### What is required
Set down every record once more, exactly as given.

### Provided data
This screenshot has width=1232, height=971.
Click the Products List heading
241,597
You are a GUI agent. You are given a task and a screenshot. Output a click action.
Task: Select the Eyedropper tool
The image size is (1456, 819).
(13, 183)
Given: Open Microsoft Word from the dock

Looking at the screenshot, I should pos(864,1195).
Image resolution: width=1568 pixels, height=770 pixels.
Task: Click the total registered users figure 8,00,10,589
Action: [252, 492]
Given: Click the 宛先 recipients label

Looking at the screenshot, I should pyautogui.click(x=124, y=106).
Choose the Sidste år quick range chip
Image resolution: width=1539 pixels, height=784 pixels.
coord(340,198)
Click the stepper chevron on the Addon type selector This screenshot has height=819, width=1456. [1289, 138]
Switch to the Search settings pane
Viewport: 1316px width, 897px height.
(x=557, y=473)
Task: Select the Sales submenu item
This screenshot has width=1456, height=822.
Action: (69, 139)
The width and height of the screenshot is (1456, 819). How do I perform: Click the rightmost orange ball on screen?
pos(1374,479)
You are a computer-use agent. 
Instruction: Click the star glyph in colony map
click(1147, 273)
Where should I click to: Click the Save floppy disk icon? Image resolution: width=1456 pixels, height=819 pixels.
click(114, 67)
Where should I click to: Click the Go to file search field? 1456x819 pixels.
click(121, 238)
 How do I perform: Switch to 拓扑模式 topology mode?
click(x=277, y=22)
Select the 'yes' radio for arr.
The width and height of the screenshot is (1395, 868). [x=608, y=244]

### Answer to this exercise
This screenshot has width=1232, height=971.
Click the Products List heading
241,597
You are a GUI agent. You are given a task and a screenshot. Output a click action.
Task: Select the Eyedropper tool
The image size is (1456, 819).
(13, 183)
Given: Open Microsoft Word from the dock

Looking at the screenshot, I should pos(864,1195).
Image resolution: width=1568 pixels, height=770 pixels.
Task: Click the total registered users figure 8,00,10,589
Action: [252, 492]
Given: Click the 宛先 recipients label

Looking at the screenshot, I should pyautogui.click(x=124, y=106).
Choose the Sidste år quick range chip
Image resolution: width=1539 pixels, height=784 pixels.
coord(340,198)
Click the stepper chevron on the Addon type selector This screenshot has height=819, width=1456. [1289, 138]
Switch to the Search settings pane
Viewport: 1316px width, 897px height.
(x=557, y=473)
Task: Select the Sales submenu item
This screenshot has width=1456, height=822.
Action: (69, 139)
The width and height of the screenshot is (1456, 819). How do I perform: Click the rightmost orange ball on screen?
pos(1374,479)
You are a computer-use agent. 
Instruction: Click the star glyph in colony map
click(1147, 273)
Where should I click to: Click the Save floppy disk icon? Image resolution: width=1456 pixels, height=819 pixels.
click(114, 67)
Where should I click to: Click the Go to file search field? 1456x819 pixels.
click(121, 238)
 How do I perform: Switch to 拓扑模式 topology mode?
click(x=277, y=22)
Select the 'yes' radio for arr.
The width and height of the screenshot is (1395, 868). [x=608, y=244]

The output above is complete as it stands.